The EU has limited the amount of lead in drinking water to 100µ/dm3. Although the drinking water contains safe levels of lead when it leaves the reservoirs, it is passed through old lead pipes before it reaches many homes. There are 10 million homes in
Great Britain which still have lead water pipes. If the water which is flowing through these pipes is soft water, (soft water is slightly acidic), some of the lead in the pipes dissolves in the water. Too much lead in the body causes high blood pressure and heart disease. Lead also affects the brain.
Fact File No. 84
Many people prefer to drink bottled water. There are some bottled waters, however, which have a greater concentration of certain chemicals, such as nitrates, than the EU allows in drinking water. Also, when drinking water and bottled water were both tested for the presence of bacteria, the, bottled water was found to contain far more bacteria than the sample of tap water.

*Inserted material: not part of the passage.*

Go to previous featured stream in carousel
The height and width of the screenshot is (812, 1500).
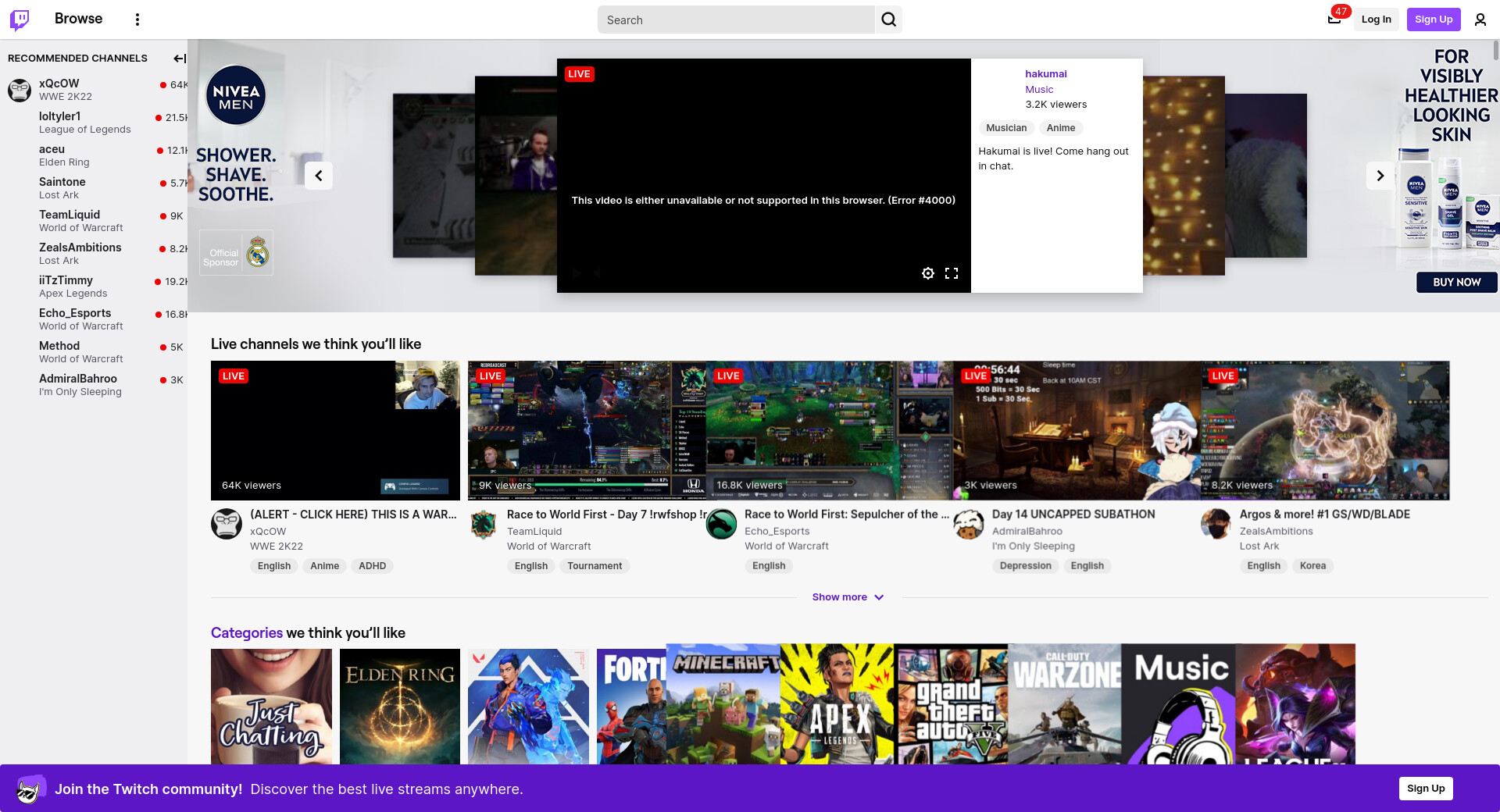319,176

PROBLEMS AND CONCERNS CAUSED BY HUMAN INFLUENCES ON THE ENVIRONMENT
Raw sewage and industrial waste in the New River as it passes from Mexicali to Calexico, California
by CNRC (Calexico New River Committee (CNRC)) via Wikimedia Commons
Industries produce waste products which find their way into river water. One of the most serious pollutants of river water is hot water. Hot water increases the temperature of river water when the two are mixed. The result of this mixing is warm water which does not contain as much dissolved oxygen as cold water. This means, that many organisms are unable to survive in the warm water because they cannot respire efficiently.

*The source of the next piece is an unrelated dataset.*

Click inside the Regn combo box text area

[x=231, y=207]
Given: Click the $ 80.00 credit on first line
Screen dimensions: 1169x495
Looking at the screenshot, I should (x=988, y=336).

Faecal sludge that has been manually removed from pits is dumped into the local river at the Korogocho slum in Nairobi, Kenya.
by Doreen Mbalo, via Wikimedia Commons
Chemical wastes from industry and agriculture also find their way into rivers. At one time, even sewage was pumped directly into rivers. Sewage is the name given to human waste, both faeces and urine. All of these pollutants destroy much of the plant and animal life in rivers. The rivers which are most affected by pollution are those which flow through big cities, such as the Seine, the Rhine and the Thames.
Point source pollution from a Shipyard, Rio de Janeiro
by Alex Rio Brazil via Wikimedia Commons
Fortunately, because many people protested about polluted river water and polluted beaches, governments and local councils have started to make an effort to clean up the rivers. Industries are no longer allowed to put all of their waste products into river water. Sewage is treated in special "sewage farms" to make it harmless before it joins the river. There is still much to do, but on many stretches of once polluted rivers we can see fishermen, a sure sign that life has returned to the river waters.